(Foto: Paulo Paiva/DP)
O cuscuz, prato que há séculos está presente na mesa dos nordestinos, foi recentemente reconhecido como Patrimônio Imaterial da Humanidade pela UNESCO. A declaração reforça a importância cultural desse alimento, que transcende a culinária e se firma como um elemento essencial na identidade e na memória afetiva do povo nordestino. Em Pernambuco, a valorização do cuscuz ganha ainda mais força, já que o estado é um dos maiores consumidores desse prato no Brasil.
O jornalista e antropólogo Bruno Albertim ressalta que o cuscuz é mais do que uma tradição alimentar, sendo um componente fundamental da rotina nordestina. “Comer um cuscuz de manhã significa começar bem o dia, começar o dia com força, embora seja um alimento que se preste a várias ocasiões. Ele vai do café da manhã até o jantar”, explica. Essa presença constante reflete a versatilidade do prato, que pode ser consumido puro ou acompanhado de leite, ovos, carne de sol, queijo coalho e diversos outros ingredientes.
Uma trajetória de adaptação e resistência
A história do cuscuz remonta ao Norte da África, onde era originalmente feito com sêmola de trigo. Com a chegada dos portugueses ao Brasil, a técnica de preparo foi adaptada para o milho, ingrediente abundante na região Nordeste. O resultado foi a versão amarela e granulada, cozida no vapor, que se tornou um símbolo da culinária nordestina.
Bruno Albertim destaca a importância desse processo de adaptação dentro do contexto histórico e cultural brasileiro. “Na medida em que você tem uma cultura alimentar muito globalizada, acaba criando um ambiente de favorecimento e valorização das particularidades alimentares dos povos. Ou seja, nós precisamos nos diferenciar no mundo a partir daquilo que temos como únicos, e aí o cuscuz tende a se valorizar cada vez mais”, afirma.
A globalização, que trouxe consigo a padronização dos hábitos alimentares, também impulsionou a redescoberta e a valorização das culinárias regionais. Hoje, o cuscuz nordestino ultrapassa fronteiras e já figura nos cardápios de restaurantes sofisticados fora da região, conquistando novos paladares e reforçando seu status como um patrimônio cultural.
Mais do que comida, um elo afetivo
Para além do sabor e da tradição, o cuscuz carrega significados afetivos e sociais. Segundo Albertim, a comida é um grande operador de relações, pois ela “nos ajuda a construir as noções de pertencimento, as noções também de não pertencimento. A comida indica quem é mais ou quem é menos pobre, quem é mais ou quem é menos rico.
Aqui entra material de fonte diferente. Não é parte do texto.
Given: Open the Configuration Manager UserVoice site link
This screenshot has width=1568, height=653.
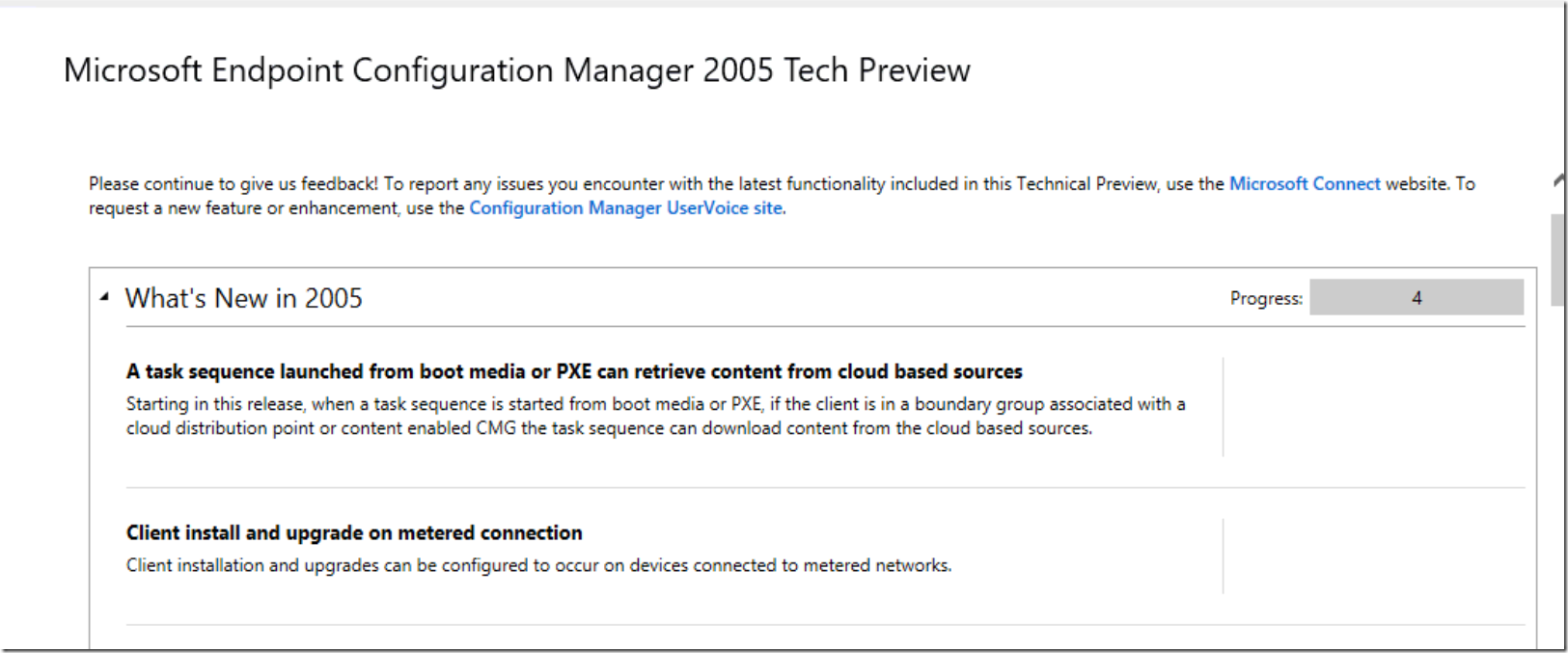Looking at the screenshot, I should (625, 208).
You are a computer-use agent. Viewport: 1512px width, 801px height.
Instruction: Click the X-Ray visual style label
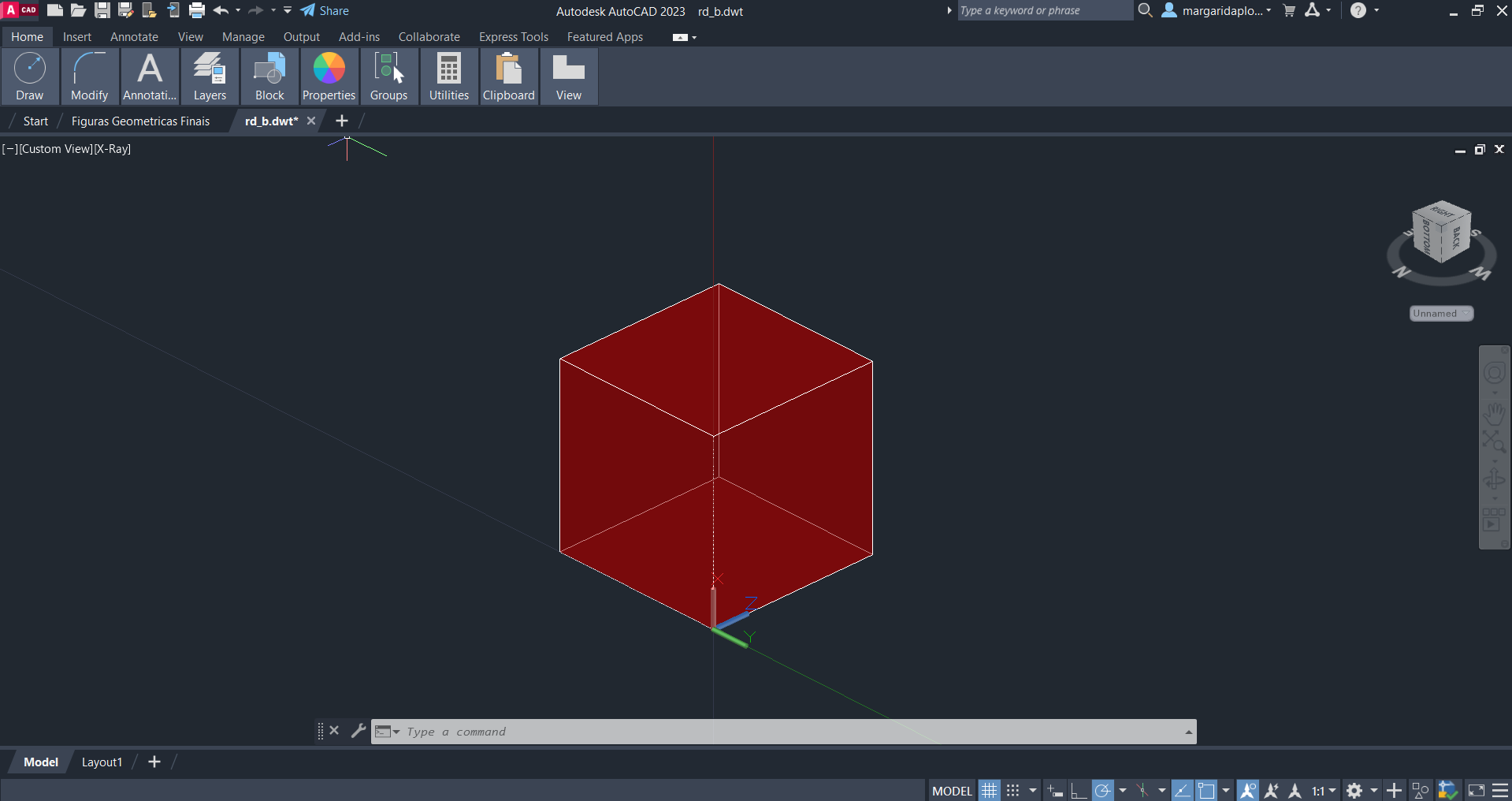(113, 149)
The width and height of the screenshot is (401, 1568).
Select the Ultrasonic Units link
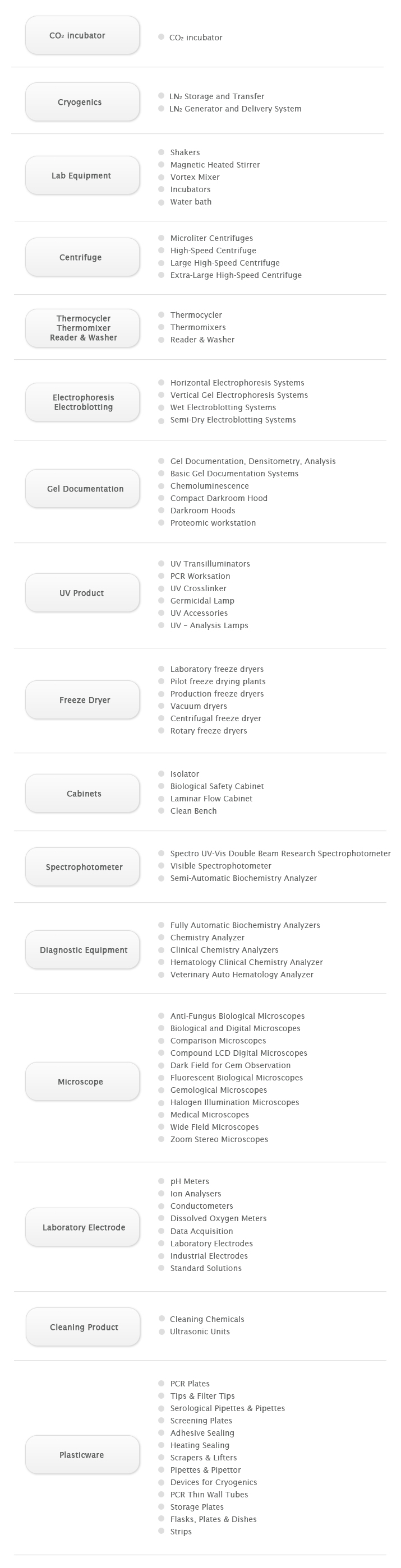[x=199, y=1332]
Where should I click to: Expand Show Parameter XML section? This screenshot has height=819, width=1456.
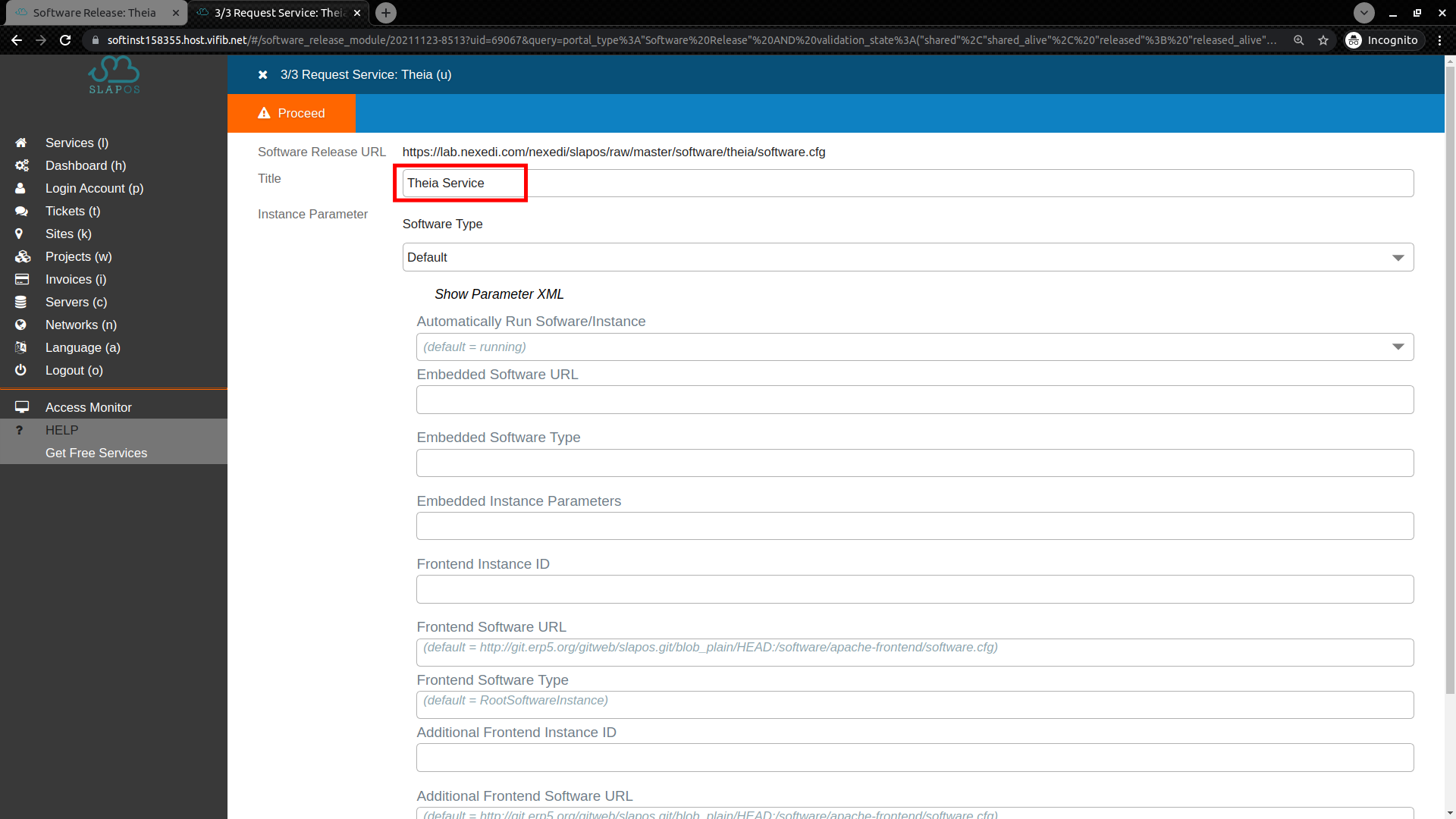click(499, 294)
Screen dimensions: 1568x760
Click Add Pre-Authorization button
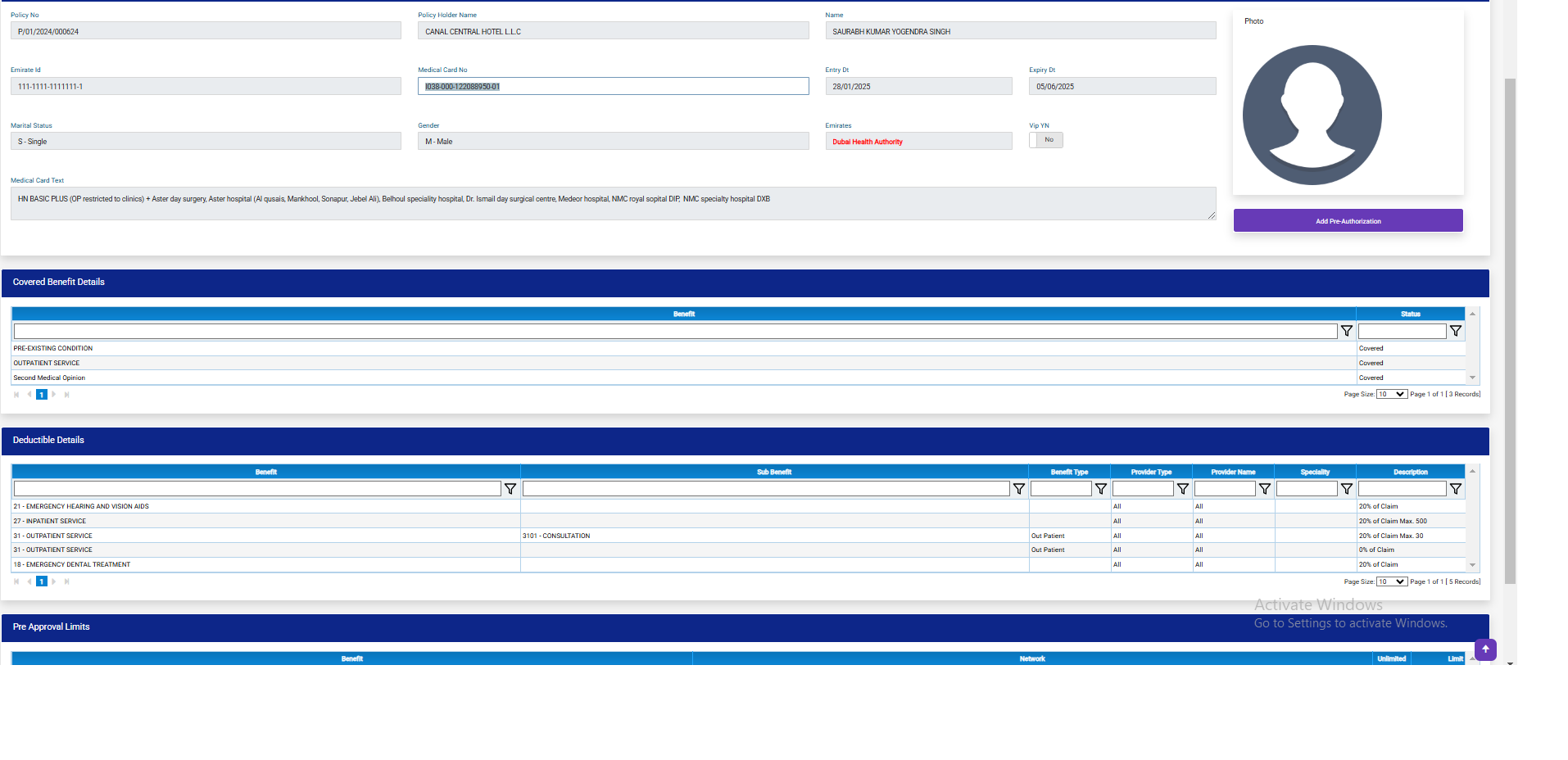tap(1348, 221)
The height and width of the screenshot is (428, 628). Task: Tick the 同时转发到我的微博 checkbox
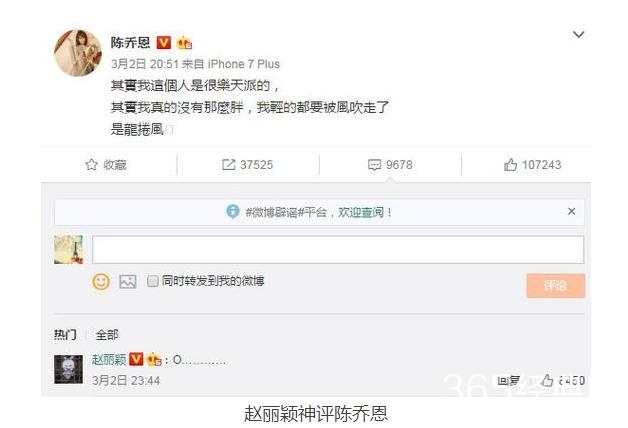tap(153, 281)
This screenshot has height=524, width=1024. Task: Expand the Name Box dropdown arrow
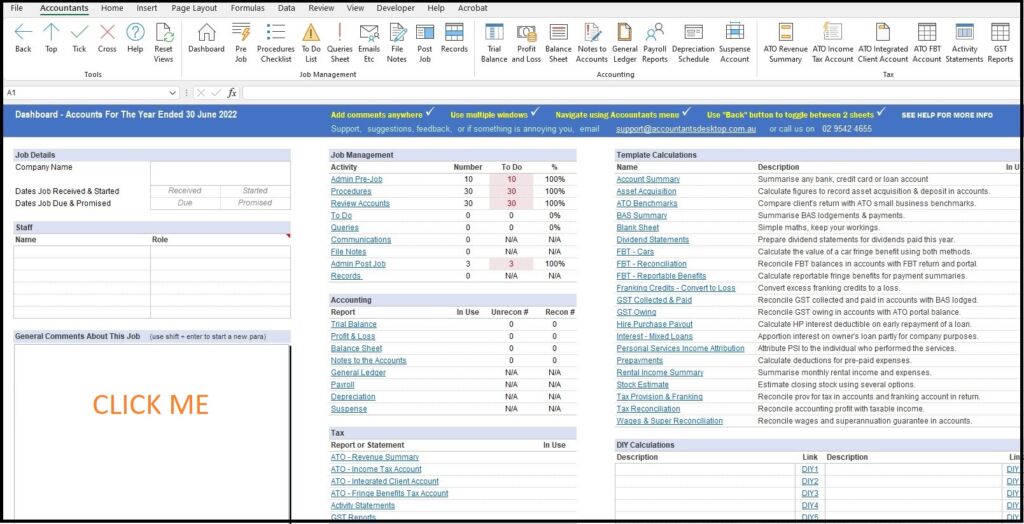pos(173,93)
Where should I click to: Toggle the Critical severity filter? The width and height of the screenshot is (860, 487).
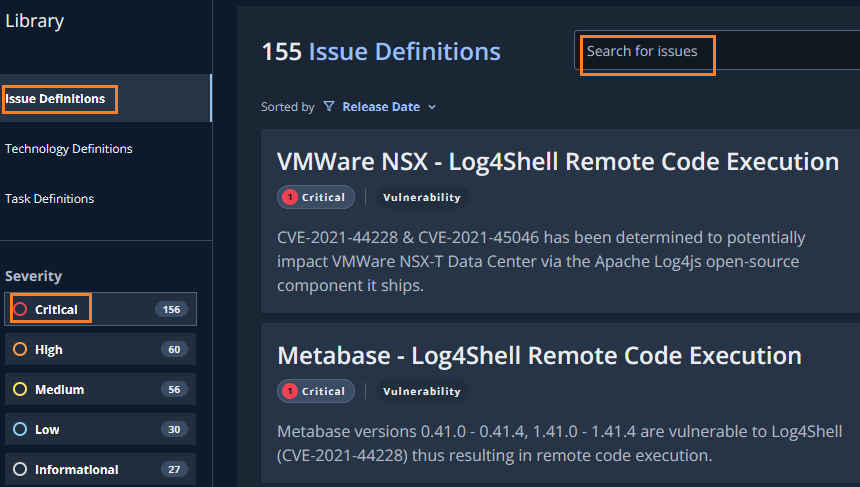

A comida indica a religiosidade de uma pessoa, se estamos num dia cotidiano ou num dia de festa”.
No Nordeste, o cuscuz vai além da mesa: está presente na música, na literatura e até mesmo na linguagem popular. Expressões como “tá tudo em cuscuz” (quando algo está certo) e a menção do prato em versos de poetas e repentistas mostram como ele faz parte da identidade cultural da região.
O reconhecimento da UNESCO reforça essa relevância e incentiva a preservação da tradição. Embora um título não garanta a sobrevivência de um hábito, ele serve para evidenciar a importância do cuscuz como um elemento cultural. Como Albertim pontua, “esses títulos, na verdade, nenhuma tradição sobrevive apenas por força de lei. Uma tradição só tem a capacidade de ser reconhecida como tal se ela tiver aderência”.
Assim, o cuscuz segue firme como um símbolo do Nordeste, alimentando não apenas o corpo, mas também a memória e a identidade de um povo.